2009 television film directed by Ron Underwood

Santa Baby 2: Christmas Maybe is a 2009 made-for-television Christmas comedy film and a sequel to Santa Baby. It premiered on ABC Family on December 13, 2009, during the channel's 25 Days of Christmas programming block. Jenny McCarthy, Lynne Griffin, Jessica Parker Kennedy, Richard Side, and Gabe Khouth all reprise their roles from the original film.

==Plot==
Santa finds himself in the midst of a late-in-life crisis. He has grown tired of the responsibilities of his job and is ready to pass on the reins to his business-minded daughter Mary, who feels torn between the family business and running her own high-stakes firm in New York City, along with balancing a relationship with the love of her life, Luke.

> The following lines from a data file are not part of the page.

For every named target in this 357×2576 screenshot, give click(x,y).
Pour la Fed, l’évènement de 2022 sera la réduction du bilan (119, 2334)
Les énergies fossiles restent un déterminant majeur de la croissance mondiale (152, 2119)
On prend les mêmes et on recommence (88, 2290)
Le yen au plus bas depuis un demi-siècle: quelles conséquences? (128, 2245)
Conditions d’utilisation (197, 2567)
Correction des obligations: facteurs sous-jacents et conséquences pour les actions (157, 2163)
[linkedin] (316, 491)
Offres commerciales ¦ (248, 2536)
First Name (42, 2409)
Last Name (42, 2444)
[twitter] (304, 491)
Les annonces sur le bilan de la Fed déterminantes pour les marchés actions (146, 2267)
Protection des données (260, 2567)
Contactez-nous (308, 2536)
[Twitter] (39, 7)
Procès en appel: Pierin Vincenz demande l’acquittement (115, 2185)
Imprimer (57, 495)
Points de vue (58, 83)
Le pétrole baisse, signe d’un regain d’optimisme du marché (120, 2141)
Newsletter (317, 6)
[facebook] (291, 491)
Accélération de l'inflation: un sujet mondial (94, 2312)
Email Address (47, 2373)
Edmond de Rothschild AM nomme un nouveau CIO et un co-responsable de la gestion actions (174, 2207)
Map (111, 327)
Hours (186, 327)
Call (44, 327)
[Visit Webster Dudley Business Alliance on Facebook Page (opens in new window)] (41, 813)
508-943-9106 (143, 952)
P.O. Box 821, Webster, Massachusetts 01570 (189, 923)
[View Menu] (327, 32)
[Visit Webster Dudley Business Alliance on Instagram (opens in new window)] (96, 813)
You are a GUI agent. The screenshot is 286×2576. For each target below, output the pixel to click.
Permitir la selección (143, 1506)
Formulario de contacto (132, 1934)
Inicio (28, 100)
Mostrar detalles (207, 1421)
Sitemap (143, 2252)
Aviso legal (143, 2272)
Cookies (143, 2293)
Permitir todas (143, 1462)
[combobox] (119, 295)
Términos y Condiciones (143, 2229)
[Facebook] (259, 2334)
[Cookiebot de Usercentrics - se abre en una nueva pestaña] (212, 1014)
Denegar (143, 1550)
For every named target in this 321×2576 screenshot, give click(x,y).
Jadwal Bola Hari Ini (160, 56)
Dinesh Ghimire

The situation gets increasingly dire when Teri, an ambitious new arrival to the North Pole, sows dissension at the workshop in an effort to take over Christmas. However, it is revealed that Teri is an elf, bitter at Mary and was trying to take over Christmas. Mary manages to stop her and take care of the yearly rounds around the world.

==Cast==
- Jenny McCarthy as Mary Class/Claus
- Dean McDermott as Luke Jessup
  - Rohan Campbell as young Luke
- Kelly Stables as Teri
- Paul Sorvino as Santa Claus
- Lynne Griffin as Mrs. Claus
- Richard Side as Gary the Elf
- Miguelito Macario Andaluz as Sandy
- Kris Holden-Ried as Colin
- Gabe Khouth as Skip the Elf
- Jessica Parker Kennedy as Lucy the Elf
- James Higuchi as Dave the Elf
- Holly Ann Emerson as Young Woman
- Brendan Hunter as Jazz Club Announcer
- Leah MacDonald as Gift Wrapper

==Premiere==
Santa Baby 2: Christmas Maybe premiered on December 13, 2009, as part of ABC Family's annual 25 Days of Christmas programming event. The film received 3.8 million viewers on its original broadcast with a 1.2 18–49 rating.

==Filming==
- Santa Baby 2: Christmas Maybe was filmed in February 2009 in Calgary, Alberta, Canada.
- Ivan Sergei and George Wendt did not reprise their roles as Luke Jessup and Santa Claus, respectively, being replaced by Dean McDermott and Paul Sorvino.

==Soundtrack==
Alexa Vega sang the lead track from the movie, "Christmas Is the Time to Say I Love You" and shot a music video for the song which premiered during the 25 Days of Christmas. Amber Stevens recorded a new version of the title song, "Santa Baby". The songs are featured on the compilation album Songs to Celebrate 25 Days of Christmas, released on November 3, 2009, by Walt Disney Records.

==Home media==
Santa Baby 2: Christmas Maybe was released on DVD on October 12, 2010 in 4:3 full frame format.